Transisi Energi

Pendanaan Suntik Mati PLTU Jauh dari Prinsip Keadilan

Centre of Economics and Law Studies (CELIOS) mengungkapkan dokumen rancangan rencana investasi dan kebijakan (Comprehensive Investment and Policy Plan/CIPP)

Direktur Eksekutif dan Ekonom CELIOS, Bhima Yudhistira (Foto: apahabar.com/Ayyubi)

apahabar.com, JAKARTA - Centre of Economics and Law Studies (CELIOS) mengungkapkan dokumen rancangan rencana investasi dan kebijakan (Comprehensive Investment and Policy Plan/CIPP) yang menjadi kesepakatan Just Energy Transition Partnership (JETP) masih cukup kontradiktif.

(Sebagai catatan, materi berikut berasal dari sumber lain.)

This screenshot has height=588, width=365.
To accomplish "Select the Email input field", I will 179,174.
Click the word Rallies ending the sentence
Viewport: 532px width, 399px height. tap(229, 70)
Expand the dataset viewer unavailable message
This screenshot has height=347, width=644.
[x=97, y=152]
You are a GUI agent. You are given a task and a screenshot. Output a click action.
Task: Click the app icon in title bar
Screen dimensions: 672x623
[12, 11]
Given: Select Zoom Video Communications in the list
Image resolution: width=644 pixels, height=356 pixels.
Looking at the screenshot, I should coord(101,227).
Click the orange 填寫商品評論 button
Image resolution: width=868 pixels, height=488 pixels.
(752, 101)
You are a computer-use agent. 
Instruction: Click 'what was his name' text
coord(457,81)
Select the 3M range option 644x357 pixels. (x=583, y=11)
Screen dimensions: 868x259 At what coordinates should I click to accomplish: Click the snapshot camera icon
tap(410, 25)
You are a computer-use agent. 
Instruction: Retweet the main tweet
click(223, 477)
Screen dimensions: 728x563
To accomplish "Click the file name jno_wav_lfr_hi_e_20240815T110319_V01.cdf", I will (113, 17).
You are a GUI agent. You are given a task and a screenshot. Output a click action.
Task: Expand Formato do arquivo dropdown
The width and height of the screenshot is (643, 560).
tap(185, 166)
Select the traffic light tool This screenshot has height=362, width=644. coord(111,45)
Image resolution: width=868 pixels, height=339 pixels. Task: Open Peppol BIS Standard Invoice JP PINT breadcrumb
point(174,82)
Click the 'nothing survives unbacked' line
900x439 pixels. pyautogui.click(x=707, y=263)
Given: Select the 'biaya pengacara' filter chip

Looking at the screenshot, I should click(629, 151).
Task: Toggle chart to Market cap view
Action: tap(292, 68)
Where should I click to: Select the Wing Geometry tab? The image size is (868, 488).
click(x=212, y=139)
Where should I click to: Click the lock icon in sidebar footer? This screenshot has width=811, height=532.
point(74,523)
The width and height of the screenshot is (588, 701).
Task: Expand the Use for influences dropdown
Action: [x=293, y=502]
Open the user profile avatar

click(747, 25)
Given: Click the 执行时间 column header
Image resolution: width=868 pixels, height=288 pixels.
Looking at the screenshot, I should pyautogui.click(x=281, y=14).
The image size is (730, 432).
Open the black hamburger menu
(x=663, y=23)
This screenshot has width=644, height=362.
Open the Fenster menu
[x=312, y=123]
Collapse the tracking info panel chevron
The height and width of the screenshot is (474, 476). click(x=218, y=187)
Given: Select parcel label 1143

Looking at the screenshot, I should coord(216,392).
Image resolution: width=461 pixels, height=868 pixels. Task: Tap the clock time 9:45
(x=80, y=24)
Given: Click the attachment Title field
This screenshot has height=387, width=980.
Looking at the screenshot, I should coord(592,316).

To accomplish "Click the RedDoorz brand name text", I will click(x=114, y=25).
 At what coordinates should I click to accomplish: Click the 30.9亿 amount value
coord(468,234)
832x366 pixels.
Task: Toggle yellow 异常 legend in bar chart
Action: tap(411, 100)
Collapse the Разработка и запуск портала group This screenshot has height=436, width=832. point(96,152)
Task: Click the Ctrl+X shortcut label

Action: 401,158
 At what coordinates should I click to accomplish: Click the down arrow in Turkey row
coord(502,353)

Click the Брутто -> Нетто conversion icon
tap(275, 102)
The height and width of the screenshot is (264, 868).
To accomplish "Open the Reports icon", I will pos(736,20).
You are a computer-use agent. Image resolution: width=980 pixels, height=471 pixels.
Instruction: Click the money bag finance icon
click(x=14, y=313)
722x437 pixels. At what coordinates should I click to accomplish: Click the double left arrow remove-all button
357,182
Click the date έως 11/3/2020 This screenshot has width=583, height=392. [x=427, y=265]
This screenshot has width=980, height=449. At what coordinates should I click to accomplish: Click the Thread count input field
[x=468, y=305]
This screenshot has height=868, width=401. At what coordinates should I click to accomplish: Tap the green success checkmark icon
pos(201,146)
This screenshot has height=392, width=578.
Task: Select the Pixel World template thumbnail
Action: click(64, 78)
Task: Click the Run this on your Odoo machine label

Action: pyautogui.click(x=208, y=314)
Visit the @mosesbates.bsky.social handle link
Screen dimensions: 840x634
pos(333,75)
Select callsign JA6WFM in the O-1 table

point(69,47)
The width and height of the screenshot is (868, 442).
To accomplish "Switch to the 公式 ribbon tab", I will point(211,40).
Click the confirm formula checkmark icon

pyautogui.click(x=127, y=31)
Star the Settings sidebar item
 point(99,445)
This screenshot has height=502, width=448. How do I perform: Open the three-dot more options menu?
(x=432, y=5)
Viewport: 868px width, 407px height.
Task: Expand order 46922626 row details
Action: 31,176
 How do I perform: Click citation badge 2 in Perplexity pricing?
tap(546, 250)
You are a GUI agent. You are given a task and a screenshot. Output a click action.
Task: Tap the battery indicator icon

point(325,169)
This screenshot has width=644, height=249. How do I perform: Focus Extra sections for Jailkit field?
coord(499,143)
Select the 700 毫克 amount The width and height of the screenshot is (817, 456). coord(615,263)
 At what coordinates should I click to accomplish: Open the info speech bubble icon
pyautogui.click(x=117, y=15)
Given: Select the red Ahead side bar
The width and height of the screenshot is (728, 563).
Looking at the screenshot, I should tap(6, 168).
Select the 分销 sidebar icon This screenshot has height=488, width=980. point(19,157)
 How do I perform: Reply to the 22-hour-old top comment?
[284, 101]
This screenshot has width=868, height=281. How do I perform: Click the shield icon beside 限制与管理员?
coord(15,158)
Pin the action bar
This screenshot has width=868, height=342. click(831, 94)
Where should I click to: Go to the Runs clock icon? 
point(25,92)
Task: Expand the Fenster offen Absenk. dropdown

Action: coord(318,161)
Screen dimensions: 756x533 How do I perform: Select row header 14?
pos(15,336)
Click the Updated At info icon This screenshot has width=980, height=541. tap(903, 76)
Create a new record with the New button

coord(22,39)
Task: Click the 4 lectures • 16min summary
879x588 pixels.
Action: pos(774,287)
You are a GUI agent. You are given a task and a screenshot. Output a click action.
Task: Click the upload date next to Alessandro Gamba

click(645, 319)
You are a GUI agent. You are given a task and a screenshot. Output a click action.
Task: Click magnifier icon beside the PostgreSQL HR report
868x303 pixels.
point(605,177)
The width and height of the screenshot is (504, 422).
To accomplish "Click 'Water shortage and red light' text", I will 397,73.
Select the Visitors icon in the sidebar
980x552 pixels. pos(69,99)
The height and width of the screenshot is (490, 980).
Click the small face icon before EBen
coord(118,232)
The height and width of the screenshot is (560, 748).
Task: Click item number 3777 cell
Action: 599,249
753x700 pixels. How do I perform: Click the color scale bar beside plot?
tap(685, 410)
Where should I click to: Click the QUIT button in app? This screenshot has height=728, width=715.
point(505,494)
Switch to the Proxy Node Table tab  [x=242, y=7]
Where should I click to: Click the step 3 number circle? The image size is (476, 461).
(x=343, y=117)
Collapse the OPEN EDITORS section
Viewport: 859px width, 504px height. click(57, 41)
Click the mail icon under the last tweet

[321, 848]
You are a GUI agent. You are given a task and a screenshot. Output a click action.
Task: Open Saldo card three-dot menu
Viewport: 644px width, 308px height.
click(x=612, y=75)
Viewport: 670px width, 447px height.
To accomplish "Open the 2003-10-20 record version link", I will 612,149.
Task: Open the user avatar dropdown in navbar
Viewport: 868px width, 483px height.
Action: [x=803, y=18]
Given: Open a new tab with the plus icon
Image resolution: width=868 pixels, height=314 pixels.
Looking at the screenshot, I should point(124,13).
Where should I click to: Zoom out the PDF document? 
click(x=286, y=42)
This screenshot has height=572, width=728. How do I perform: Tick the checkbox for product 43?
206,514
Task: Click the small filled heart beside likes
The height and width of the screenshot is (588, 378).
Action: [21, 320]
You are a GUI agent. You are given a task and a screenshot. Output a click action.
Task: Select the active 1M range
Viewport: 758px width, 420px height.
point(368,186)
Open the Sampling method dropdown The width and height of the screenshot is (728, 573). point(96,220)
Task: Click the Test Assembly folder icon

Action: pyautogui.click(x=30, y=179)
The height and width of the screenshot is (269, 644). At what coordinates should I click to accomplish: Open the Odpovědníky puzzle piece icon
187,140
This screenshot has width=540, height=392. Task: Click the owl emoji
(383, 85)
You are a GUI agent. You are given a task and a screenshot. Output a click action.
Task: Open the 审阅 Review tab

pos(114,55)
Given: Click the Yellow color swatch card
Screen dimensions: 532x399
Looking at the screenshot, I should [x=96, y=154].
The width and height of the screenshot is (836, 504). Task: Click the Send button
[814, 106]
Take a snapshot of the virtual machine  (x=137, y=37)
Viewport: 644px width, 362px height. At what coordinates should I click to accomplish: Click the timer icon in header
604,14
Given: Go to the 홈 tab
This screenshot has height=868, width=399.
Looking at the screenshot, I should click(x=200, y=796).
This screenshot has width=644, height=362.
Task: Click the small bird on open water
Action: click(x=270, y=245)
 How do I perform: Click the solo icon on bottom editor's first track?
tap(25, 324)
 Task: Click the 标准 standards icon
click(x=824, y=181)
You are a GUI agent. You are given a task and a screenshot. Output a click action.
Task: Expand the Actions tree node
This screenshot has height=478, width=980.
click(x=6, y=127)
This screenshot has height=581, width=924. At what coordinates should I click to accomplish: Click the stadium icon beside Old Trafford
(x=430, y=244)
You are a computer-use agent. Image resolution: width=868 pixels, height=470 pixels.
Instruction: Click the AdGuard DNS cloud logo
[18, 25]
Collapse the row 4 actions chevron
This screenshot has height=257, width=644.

Pasalnya, hanya dua PLTU yang masuk daftar pensiun dini dalam skema ini, yaitu PLTU Pelabuhan Ratu dan PLTU Cirebon. Di sisi lain, bauran energi baru terbarukan (EBT) dalam CIPP cukup ambisius, yakni mencapai 44 persen pada 2030.

“JETP menjadi tidak jelas, awalnya mau pensiun PLTU batu bara justru tidak dilakukan dengan serius,” ujar Direktur Eksekutif CELIOS, Bhima Yudhistira dalam konferensi pers Transisi Energi Setengah Hati: Tinjauan Kritis Masyarakat Sipil atas Dokumen Rencana Investasi JETP Indonesia, Jakarta (15/11).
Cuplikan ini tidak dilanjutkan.